> _EXERCISE DETAILS_: From the first line to the last, return the data exactly as it stands.

Collected data entries:
== Segment start ==
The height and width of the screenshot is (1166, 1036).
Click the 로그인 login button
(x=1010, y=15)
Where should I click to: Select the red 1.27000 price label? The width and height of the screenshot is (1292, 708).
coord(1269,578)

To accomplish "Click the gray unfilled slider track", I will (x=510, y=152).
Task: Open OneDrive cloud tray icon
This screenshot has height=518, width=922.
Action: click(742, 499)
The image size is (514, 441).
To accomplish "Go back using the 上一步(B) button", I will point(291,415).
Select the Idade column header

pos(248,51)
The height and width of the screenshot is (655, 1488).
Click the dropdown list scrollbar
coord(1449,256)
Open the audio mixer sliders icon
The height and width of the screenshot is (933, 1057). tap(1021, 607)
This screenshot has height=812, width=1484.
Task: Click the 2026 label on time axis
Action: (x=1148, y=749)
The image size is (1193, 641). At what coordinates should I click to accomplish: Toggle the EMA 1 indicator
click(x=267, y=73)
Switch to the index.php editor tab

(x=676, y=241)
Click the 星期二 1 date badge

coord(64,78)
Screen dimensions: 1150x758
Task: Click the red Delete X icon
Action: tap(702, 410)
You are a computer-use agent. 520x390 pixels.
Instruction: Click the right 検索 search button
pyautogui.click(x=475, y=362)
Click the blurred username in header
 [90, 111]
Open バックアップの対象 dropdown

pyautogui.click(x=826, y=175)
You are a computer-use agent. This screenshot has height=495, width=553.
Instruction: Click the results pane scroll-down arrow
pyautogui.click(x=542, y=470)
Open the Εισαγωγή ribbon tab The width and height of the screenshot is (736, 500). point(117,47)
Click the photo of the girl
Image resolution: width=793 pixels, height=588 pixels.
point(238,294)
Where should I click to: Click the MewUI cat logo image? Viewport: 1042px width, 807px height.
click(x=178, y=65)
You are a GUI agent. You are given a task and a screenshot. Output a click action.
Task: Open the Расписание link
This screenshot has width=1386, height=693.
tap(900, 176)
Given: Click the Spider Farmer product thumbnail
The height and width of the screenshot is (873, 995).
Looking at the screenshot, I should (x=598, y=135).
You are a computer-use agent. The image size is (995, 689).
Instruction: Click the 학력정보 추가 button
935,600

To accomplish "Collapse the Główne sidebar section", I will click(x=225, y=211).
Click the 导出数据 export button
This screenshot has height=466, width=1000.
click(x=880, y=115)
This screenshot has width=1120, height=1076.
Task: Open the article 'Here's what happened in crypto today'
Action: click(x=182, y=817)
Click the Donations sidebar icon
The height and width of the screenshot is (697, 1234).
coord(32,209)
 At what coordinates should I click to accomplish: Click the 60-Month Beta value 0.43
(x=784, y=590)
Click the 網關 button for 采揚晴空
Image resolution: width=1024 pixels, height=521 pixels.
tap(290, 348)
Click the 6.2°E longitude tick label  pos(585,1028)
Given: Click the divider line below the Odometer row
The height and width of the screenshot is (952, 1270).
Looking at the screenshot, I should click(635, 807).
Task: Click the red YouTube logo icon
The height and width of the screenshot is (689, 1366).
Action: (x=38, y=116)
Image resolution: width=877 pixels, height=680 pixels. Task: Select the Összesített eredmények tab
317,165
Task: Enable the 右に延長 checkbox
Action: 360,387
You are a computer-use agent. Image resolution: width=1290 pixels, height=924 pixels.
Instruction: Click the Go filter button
== Segment end ==
> _RESULT FOR THIS TASK_:
The height and width of the screenshot is (1166, 1036).
Click the 로그인 login button
(x=1010, y=15)
Where should I click to: Select the red 1.27000 price label? The width and height of the screenshot is (1292, 708).
coord(1269,578)

To accomplish "Click the gray unfilled slider track", I will (x=510, y=152).
Task: Open OneDrive cloud tray icon
This screenshot has height=518, width=922.
Action: click(742, 499)
The image size is (514, 441).
To accomplish "Go back using the 上一步(B) button", I will point(291,415).
Select the Idade column header

pos(248,51)
The height and width of the screenshot is (655, 1488).
Click the dropdown list scrollbar
coord(1449,256)
Open the audio mixer sliders icon
The height and width of the screenshot is (933, 1057). tap(1021, 607)
This screenshot has height=812, width=1484.
Task: Click the 2026 label on time axis
Action: (x=1148, y=749)
The image size is (1193, 641). At what coordinates should I click to accomplish: Toggle the EMA 1 indicator
click(x=267, y=73)
Switch to the index.php editor tab

(x=676, y=241)
Click the 星期二 1 date badge

coord(64,78)
Screen dimensions: 1150x758
Task: Click the red Delete X icon
Action: tap(702, 410)
You are a computer-use agent. 520x390 pixels.
Instruction: Click the right 検索 search button
pyautogui.click(x=475, y=362)
Click the blurred username in header
 [90, 111]
Open バックアップの対象 dropdown

pyautogui.click(x=826, y=175)
You are a computer-use agent. This screenshot has height=495, width=553.
Instruction: Click the results pane scroll-down arrow
pyautogui.click(x=542, y=470)
Open the Εισαγωγή ribbon tab The width and height of the screenshot is (736, 500). point(117,47)
Click the photo of the girl
Image resolution: width=793 pixels, height=588 pixels.
point(238,294)
Where should I click to: Click the MewUI cat logo image? Viewport: 1042px width, 807px height.
click(x=178, y=65)
You are a GUI agent. You are given a task and a screenshot. Output a click action.
Task: Open the Расписание link
This screenshot has width=1386, height=693.
tap(900, 176)
Given: Click the Spider Farmer product thumbnail
The height and width of the screenshot is (873, 995).
Looking at the screenshot, I should (x=598, y=135).
You are a computer-use agent. The image size is (995, 689).
Instruction: Click the 학력정보 추가 button
935,600

To accomplish "Collapse the Główne sidebar section", I will click(x=225, y=211).
Click the 导出数据 export button
This screenshot has height=466, width=1000.
click(x=880, y=115)
This screenshot has width=1120, height=1076.
Task: Open the article 'Here's what happened in crypto today'
Action: click(x=182, y=817)
Click the Donations sidebar icon
The height and width of the screenshot is (697, 1234).
coord(32,209)
 At what coordinates should I click to accomplish: Click the 60-Month Beta value 0.43
(x=784, y=590)
Click the 網關 button for 采揚晴空
Image resolution: width=1024 pixels, height=521 pixels.
tap(290, 348)
Click the 6.2°E longitude tick label  pos(585,1028)
Given: Click the divider line below the Odometer row
The height and width of the screenshot is (952, 1270).
Looking at the screenshot, I should click(635, 807).
Task: Click the red YouTube logo icon
The height and width of the screenshot is (689, 1366).
Action: (x=38, y=116)
Image resolution: width=877 pixels, height=680 pixels. Task: Select the Összesített eredmények tab
317,165
Task: Enable the 右に延長 checkbox
Action: 360,387
You are a computer-use agent. Image resolution: width=1290 pixels, height=924 pixels.
Instruction: Click the Go filter button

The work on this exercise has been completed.